With absolutely nothing to do in Kanab at night time, the crew and I had some super ultra mega room parties – I mean, no we didn’t – and got to bond a bit more with the other Contikians on our trip. Over alcohol. Lots of it.


The next day, we were off to the Grand Canyon! Now, I won’t mention how, on the coach, I was irritated to the point of mental breakdown because a certain someone wouldn’t shut up and sounded like a broken damn record… but the short ride to the Canyon was tainted.

Having been to the south rim before, I kind of knew what I was in for, but I was still blown away by the beautiful views that nature had created here. Like, check out this beautiful view I had of the Canyon simply sitting on a deck chair.


A few of us – Kate, Russell, Ange, Bree, Sasha, Jacko, Big Red and I – went exploring along the rim of the Canyon and took some awesome pictures along the way. Some of them decided to risk their damn lives for a few likes on Insty (looks @ Russell, Sasha and Jacko) but all-in-all, it was probably one of my favourite moments of the entire tour.


We were treated with a pretty darn good lunch at the Canyon restaurant or whatever you want to call it, and soon we were back on the road back to Kanab.

Also, I just wanna chuck this cute family selfie in here because it’s amazing.

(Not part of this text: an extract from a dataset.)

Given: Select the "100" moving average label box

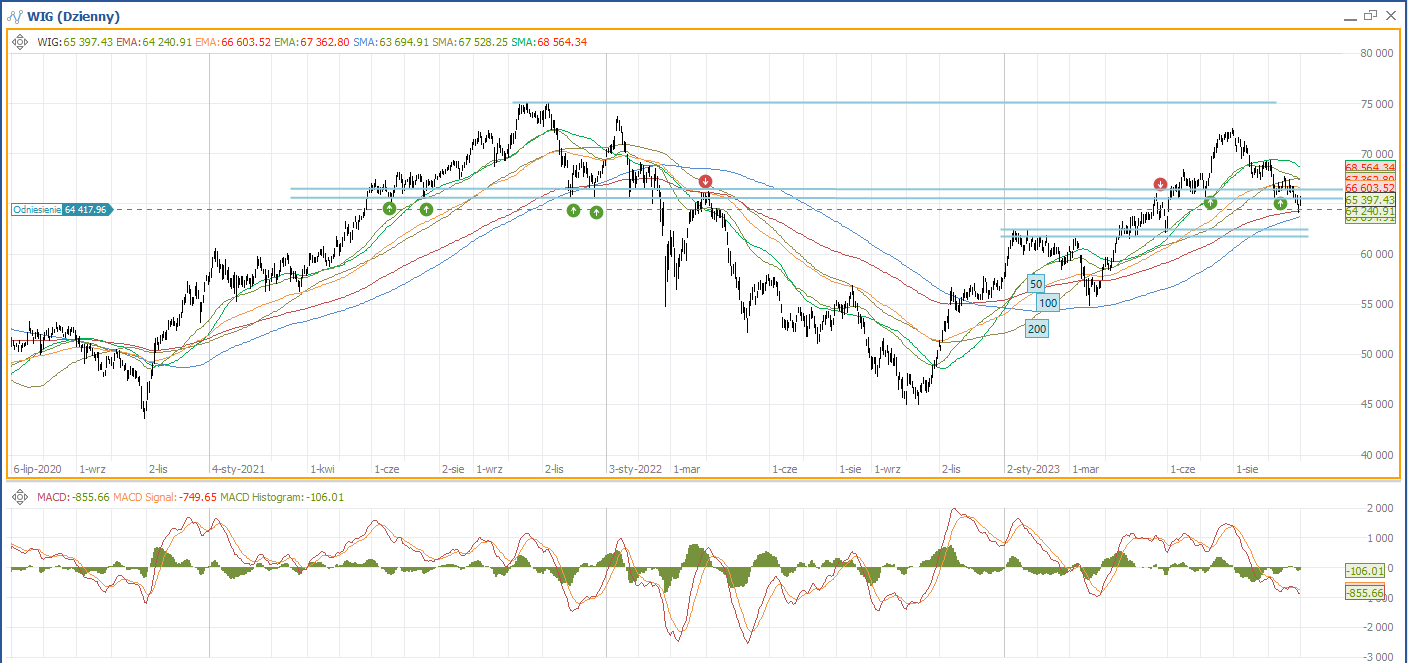Looking at the screenshot, I should pyautogui.click(x=1047, y=303).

This following scene is probably one of my most favourite moments of the entire tour. Philip in all of his handsome Bostonian glory planned a picnic slash sports day fun bonanza for us in a really beautiful park in Kanab, and Hayley and Mish decided to make it a dress-up picnic slash sports day fun bonanza. While most of us weren’t prepared for costuming, I pulled out my regular every day wardrobe and dressed up as Nikki Bella. You’re welcome.


The evening had lots of food, drinks, laughter and fun, with the high point being a game of American football pitting Team Philip against Team Ray Ray Nikki. Under the wise tutelage of Ray Ray me, my team took the victory, undoubtedly because of my stellar defence skills. Just ask Hayden.


After probably the most fun involving me playing sport ever, we went back to the hotel. Now this is where things got messy. How did they get messy, you ask? With an old fashioned room party intimate nightly gathering, of course.


Drinks were flowing, beats were playing, bodies were swaying… and then chaos. Okay, so I can’t actually tell you what happened, but just picture me rolling around on the floor, screaming “things” while poor Kienan is trying to calm me down on the phone, and JJ is there trying to explain to Kienan why I am chucking a corridor tantrum in Kanab. And that’s not even the bulk of it.

Rule number one of this tour: we do not speak of Kanab.

Saved by the bell. This is where this portion of the travel blog ends. We have two more cities to go on this wonderful journey of mine, but being two of the biggest and most talked about US cities ever, you’ll understand why two cities needs its own post.